§ Stated problem
Retype every one of the following rows without changing a single character.

Some rows
— begin —

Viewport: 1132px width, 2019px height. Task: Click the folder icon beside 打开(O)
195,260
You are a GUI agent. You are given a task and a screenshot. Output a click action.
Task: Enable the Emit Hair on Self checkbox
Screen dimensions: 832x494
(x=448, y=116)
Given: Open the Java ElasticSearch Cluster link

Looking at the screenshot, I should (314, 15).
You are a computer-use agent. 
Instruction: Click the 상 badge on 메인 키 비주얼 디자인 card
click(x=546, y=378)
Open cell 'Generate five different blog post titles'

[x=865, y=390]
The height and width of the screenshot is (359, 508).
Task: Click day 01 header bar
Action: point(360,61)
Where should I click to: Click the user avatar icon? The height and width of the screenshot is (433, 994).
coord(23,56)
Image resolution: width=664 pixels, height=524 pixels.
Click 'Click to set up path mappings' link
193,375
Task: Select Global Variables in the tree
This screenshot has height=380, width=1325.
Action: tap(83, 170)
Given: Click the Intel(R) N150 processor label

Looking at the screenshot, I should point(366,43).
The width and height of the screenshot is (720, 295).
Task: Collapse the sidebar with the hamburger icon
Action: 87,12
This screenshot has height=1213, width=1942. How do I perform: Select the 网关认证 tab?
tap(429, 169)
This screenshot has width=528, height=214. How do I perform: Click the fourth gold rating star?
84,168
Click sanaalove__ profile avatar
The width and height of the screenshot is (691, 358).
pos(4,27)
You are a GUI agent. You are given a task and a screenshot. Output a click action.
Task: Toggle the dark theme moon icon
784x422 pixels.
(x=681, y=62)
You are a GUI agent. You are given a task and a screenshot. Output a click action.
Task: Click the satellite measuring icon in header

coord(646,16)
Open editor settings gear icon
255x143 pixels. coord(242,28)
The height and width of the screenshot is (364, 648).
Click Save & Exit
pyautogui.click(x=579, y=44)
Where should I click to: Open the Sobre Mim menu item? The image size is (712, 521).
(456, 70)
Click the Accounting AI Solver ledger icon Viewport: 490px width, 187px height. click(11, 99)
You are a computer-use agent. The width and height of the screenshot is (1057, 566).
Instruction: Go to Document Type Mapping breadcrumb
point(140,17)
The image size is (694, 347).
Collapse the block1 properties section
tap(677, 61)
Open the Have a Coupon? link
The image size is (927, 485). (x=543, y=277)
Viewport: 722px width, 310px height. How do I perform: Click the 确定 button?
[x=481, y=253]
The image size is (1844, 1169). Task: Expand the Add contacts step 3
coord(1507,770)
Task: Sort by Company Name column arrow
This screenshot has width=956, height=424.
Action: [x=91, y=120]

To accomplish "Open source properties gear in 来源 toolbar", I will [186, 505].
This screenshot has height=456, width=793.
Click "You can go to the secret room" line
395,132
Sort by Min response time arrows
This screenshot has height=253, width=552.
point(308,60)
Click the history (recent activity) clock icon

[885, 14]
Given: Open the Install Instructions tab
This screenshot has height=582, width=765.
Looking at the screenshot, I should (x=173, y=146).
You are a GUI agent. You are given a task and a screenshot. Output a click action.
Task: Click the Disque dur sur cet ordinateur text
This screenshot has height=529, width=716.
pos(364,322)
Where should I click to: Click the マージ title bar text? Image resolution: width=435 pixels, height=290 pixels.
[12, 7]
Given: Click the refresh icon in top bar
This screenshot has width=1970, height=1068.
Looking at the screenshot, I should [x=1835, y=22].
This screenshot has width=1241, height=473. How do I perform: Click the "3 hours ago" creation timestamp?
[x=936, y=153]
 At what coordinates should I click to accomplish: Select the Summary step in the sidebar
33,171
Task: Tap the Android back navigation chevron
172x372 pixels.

— end —

§ Complete response
Viewport: 1132px width, 2019px height. Task: Click the folder icon beside 打开(O)
195,260
You are a GUI agent. You are given a task and a screenshot. Output a click action.
Task: Enable the Emit Hair on Self checkbox
Screen dimensions: 832x494
(x=448, y=116)
Given: Open the Java ElasticSearch Cluster link

Looking at the screenshot, I should (314, 15).
You are a computer-use agent. 
Instruction: Click the 상 badge on 메인 키 비주얼 디자인 card
click(x=546, y=378)
Open cell 'Generate five different blog post titles'

[x=865, y=390]
The height and width of the screenshot is (359, 508).
Task: Click day 01 header bar
Action: point(360,61)
Where should I click to: Click the user avatar icon? The height and width of the screenshot is (433, 994).
coord(23,56)
Image resolution: width=664 pixels, height=524 pixels.
Click 'Click to set up path mappings' link
193,375
Task: Select Global Variables in the tree
This screenshot has height=380, width=1325.
Action: tap(83, 170)
Given: Click the Intel(R) N150 processor label

Looking at the screenshot, I should point(366,43).
The width and height of the screenshot is (720, 295).
Task: Collapse the sidebar with the hamburger icon
Action: 87,12
This screenshot has height=1213, width=1942. How do I perform: Select the 网关认证 tab?
tap(429, 169)
This screenshot has width=528, height=214. How do I perform: Click the fourth gold rating star?
84,168
Click sanaalove__ profile avatar
The width and height of the screenshot is (691, 358).
pos(4,27)
You are a GUI agent. You are given a task and a screenshot. Output a click action.
Task: Toggle the dark theme moon icon
784x422 pixels.
(x=681, y=62)
You are a GUI agent. You are given a task and a screenshot. Output a click action.
Task: Click the satellite measuring icon in header

coord(646,16)
Open editor settings gear icon
255x143 pixels. coord(242,28)
The height and width of the screenshot is (364, 648).
Click Save & Exit
pyautogui.click(x=579, y=44)
Where should I click to: Open the Sobre Mim menu item? The image size is (712, 521).
(456, 70)
Click the Accounting AI Solver ledger icon Viewport: 490px width, 187px height. click(11, 99)
You are a computer-use agent. The width and height of the screenshot is (1057, 566).
Instruction: Go to Document Type Mapping breadcrumb
point(140,17)
The image size is (694, 347).
Collapse the block1 properties section
tap(677, 61)
Open the Have a Coupon? link
The image size is (927, 485). (x=543, y=277)
Viewport: 722px width, 310px height. How do I perform: Click the 确定 button?
[x=481, y=253]
The image size is (1844, 1169). Task: Expand the Add contacts step 3
coord(1507,770)
Task: Sort by Company Name column arrow
This screenshot has width=956, height=424.
Action: [x=91, y=120]

To accomplish "Open source properties gear in 来源 toolbar", I will [186, 505].
This screenshot has height=456, width=793.
Click "You can go to the secret room" line
395,132
Sort by Min response time arrows
This screenshot has height=253, width=552.
point(308,60)
Click the history (recent activity) clock icon

[885, 14]
Given: Open the Install Instructions tab
This screenshot has height=582, width=765.
Looking at the screenshot, I should (x=173, y=146).
You are a GUI agent. You are given a task and a screenshot. Output a click action.
Task: Click the Disque dur sur cet ordinateur text
This screenshot has height=529, width=716.
pos(364,322)
Where should I click to: Click the マージ title bar text? Image resolution: width=435 pixels, height=290 pixels.
[12, 7]
Given: Click the refresh icon in top bar
This screenshot has width=1970, height=1068.
Looking at the screenshot, I should [x=1835, y=22].
This screenshot has width=1241, height=473. How do I perform: Click the "3 hours ago" creation timestamp?
[x=936, y=153]
 At what coordinates should I click to accomplish: Select the Summary step in the sidebar
33,171
Task: Tap the Android back navigation chevron
172x372 pixels.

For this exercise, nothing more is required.